France -- which has spearheaded the Western diplomatic and military response to the crisis -- was more cautious, but confirmed it is in indirect talks with Tripoli to bring the fighting to an end and smooth Kadhafi's departure.
"The Guide will not take part in these discussions. Everything must be open," Libyan Prime Minister Baghdadi al-Mahmudi told France's Le Figaro newspaper, in an interview conducted in Tripoli and published on Tuesday.
"We are ready to negotiate unconditionally," he said, although he called on NATO to halt air strikes. "We simply want a stop to the bombardments so that one can talk in a serene atmosphere.
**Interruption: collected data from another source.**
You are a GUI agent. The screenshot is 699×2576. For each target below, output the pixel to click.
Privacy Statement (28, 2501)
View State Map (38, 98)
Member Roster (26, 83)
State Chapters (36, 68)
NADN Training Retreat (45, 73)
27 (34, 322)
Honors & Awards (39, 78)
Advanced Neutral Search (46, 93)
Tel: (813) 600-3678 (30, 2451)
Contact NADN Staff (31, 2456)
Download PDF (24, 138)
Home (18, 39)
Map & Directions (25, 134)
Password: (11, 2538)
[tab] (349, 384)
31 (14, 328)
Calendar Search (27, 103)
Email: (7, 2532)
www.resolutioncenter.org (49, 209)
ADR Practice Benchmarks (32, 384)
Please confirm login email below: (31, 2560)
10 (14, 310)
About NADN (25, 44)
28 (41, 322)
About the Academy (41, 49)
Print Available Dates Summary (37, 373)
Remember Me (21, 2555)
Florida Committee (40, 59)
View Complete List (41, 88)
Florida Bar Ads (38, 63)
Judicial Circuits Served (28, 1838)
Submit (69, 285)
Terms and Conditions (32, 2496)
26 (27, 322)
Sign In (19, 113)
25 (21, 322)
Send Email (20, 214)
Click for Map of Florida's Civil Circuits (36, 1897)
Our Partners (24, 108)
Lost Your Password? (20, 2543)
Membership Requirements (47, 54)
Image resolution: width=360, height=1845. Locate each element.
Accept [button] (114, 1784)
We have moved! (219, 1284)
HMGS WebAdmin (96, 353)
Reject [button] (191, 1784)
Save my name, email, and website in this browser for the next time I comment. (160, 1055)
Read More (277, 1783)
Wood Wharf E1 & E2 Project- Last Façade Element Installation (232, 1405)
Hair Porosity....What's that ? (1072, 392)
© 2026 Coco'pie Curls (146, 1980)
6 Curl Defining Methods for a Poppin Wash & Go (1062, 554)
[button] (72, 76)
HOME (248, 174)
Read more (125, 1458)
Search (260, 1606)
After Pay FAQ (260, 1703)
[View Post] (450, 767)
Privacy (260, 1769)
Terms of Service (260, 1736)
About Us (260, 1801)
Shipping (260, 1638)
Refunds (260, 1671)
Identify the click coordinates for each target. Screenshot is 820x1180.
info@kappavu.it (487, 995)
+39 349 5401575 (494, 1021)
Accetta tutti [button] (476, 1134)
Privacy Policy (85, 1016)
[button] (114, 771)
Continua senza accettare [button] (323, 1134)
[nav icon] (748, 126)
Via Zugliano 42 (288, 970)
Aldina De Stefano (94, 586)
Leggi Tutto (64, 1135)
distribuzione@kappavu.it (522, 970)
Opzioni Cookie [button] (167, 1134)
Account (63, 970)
We cannot talk as bombs rain down."
Mahmud Shammam, spokesman for the rebel National Transitional Council (NTC), told AFP that the revolutionaries would only respond to "serious initiatives" that include the departure from power of Kadhafi and his sons.
He said Beshir Saleh, a Kadhafi ally, had approached France to propose the strongman step down but remain in Libya under international supervision, but that Kadhafi's most influential son, Seif Al-Islam, had vetoed the idea.
France has previously insisted military action will continue until Kadhafi quits power but, with the costly campaign now four months old and with little sign of a battlefield breakthrough, Paris appears ready to talk.
"There have indeed been contacts, but it has not turned into a real negotiation," Foreign Minister Alain Juppe told France Info radio. "The Libyan regime is sending messengers everywhere: to Turkey, New York, Paris.
"We are meeting envoys who say to us: look, 'Kadhafi is ready to go, let's talk about it'," he added.
"The conditions for a ceasefire are not yet met," Juppe said, declaring that Kadhafi must admit UN monitors, return his troops to barracks and declare that he "is withdrawing from political and military power."
Libya has been run by Kadhafi since he lead a 1969 revolution, but has been in ferment since the wave of democratic revolutions sweeping the Middle East and North Africa spread to its cities in February.
Regime forces brutally suppressed street protests in the west of the country, but much of the east fell under the sway of an armed revolutionary movement, now known as the National Transitional Council.
When it appeared that loyalist forces might be preparing to crush the rebel capital Benghazi, western forces led by Britain and France intervened, enforcing a no-fly zone and carrying out airstrikes on government targets.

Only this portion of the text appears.